Multivariate LSTM-FCNs for Time Series Classification¶
Abstract
Over the past decade, multivariate time series classification has been receiving a lot of attention. We propose augmenting the existing univariate time series classification models, LSTM-FCN and ALSTM-FCN with a squeeze and excitation block to further improve performance. Our proposed models outperform most of the state of the art models while requiring minimum preprocessing. The proposed models work efficiently on various complex multivariate time series classification tasks such as activity recognition or action recognition. Furthermore, the proposed models are highly efficient at test time and small enough to deploy on memory constrained systems.
Insights Into LSTM Fully Convolutional Networks for Time Series Classification¶
Abstract
Long short-term memory fully convolutional neural networks (LSTM-FCNs) and Attention LSTM-FCN (ALSTM-FCN) have shown to achieve the state-of-the-art performance on the task of classifying time series signals on the old University of California-Riverside (UCR) time series repository. However, there has been no study on why LSTM-FCN and ALSTM-FCN perform well. In this paper, we perform a series of ablation tests (3627 experiments) on the LSTM-FCN and ALSTM-FCN to provide a better understanding of the model and each of its sub-modules. The results from the ablation tests on the ALSTM-FCN and LSTM-FCN show that the LSTM and the FCN blocks perform better when applied in a conjoined manner. Two z-normalizing techniques, z-normalizing each sample independently and z-normalizing the whole dataset, are compared using a Wilcoxson signed-rank test to show a statistical difference in performance. In addition, we provide an understanding of the impact dimension shuffle that has on LSTM-FCN by comparing its performance with LSTM-FCN when no dimension shuffle is applied. Finally, we demonstrate the performance of the LSTM-FCN when the LSTM block is replaced by a gated recurrent unit (GRU), basic neural network (RNN), and dense block.

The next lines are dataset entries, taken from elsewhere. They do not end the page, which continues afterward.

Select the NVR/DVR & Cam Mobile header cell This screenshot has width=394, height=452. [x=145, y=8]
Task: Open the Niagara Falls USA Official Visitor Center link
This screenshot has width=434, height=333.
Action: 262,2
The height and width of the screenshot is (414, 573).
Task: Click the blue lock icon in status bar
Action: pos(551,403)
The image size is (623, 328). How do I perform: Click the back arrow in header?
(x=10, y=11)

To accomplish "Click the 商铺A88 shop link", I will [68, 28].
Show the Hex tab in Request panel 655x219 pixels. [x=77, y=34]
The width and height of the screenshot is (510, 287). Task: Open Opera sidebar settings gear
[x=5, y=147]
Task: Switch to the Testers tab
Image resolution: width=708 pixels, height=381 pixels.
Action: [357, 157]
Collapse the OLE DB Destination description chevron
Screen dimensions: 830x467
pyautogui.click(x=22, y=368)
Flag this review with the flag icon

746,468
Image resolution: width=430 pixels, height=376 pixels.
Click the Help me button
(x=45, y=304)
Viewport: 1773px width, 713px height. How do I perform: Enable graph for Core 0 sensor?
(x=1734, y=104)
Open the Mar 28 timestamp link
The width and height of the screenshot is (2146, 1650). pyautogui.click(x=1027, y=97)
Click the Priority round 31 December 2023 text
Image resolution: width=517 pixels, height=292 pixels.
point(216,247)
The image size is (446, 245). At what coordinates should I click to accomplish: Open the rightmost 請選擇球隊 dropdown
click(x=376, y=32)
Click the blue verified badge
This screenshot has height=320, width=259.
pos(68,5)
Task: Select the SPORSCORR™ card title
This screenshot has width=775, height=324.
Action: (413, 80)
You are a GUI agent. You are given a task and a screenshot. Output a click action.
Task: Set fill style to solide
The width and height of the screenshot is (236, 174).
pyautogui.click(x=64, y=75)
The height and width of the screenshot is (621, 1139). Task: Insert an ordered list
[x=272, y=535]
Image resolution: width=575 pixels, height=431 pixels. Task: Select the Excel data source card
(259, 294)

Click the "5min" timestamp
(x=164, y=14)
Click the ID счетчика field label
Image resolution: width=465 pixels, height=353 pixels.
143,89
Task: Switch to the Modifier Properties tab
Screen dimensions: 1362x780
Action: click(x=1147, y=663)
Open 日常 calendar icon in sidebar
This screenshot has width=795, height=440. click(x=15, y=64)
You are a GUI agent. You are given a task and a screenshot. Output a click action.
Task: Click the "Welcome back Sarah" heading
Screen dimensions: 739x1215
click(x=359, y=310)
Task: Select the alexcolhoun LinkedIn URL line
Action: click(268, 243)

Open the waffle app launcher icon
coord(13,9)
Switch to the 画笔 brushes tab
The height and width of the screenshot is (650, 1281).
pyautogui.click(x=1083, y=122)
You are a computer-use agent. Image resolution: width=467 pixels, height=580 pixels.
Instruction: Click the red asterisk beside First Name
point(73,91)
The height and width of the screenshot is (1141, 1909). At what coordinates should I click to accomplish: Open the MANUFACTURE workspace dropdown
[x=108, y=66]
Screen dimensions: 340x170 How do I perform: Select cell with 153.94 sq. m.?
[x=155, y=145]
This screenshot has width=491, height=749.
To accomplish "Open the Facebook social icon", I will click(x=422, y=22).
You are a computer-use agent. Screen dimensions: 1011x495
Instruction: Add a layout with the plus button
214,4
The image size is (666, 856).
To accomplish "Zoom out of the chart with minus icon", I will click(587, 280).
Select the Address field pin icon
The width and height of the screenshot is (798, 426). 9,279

Adversarial Attacks on Time Series¶
Abstract
Time series classification models have been garnering significant importance in the research community. However, not much research has been done on generating adversarial samples for these models. These adversarial samples can become a security concern. In this paper, we propose utilizing an adversarial transformation network (ATN) on a distilled model to attack various time series classification models. The proposed attack on the classification model utilizes a distilled model as a surrogate that mimics the behavior of the attacked classical time series classification models. Our proposed methodology is applied onto 1-nearest neighbor dynamic time warping (1-NN DTW) and a fully convolutional network (FCN), all of which are trained on 42 University of California Riverside (UCR) datasets. In this paper, we show both models were susceptible to attacks on all 42 datasets. When compared to Fast Gradient Sign Method, the proposed attack generates a larger faction of successful adversarial black-box attacks. A simple defense mechanism is successfully devised to reduce the fraction of successful adversarial samples. Finally, we recommend future researchers that develop time series classification models to incorporating adversarial data samples into their training data sets to improve resilience on adversarial samples.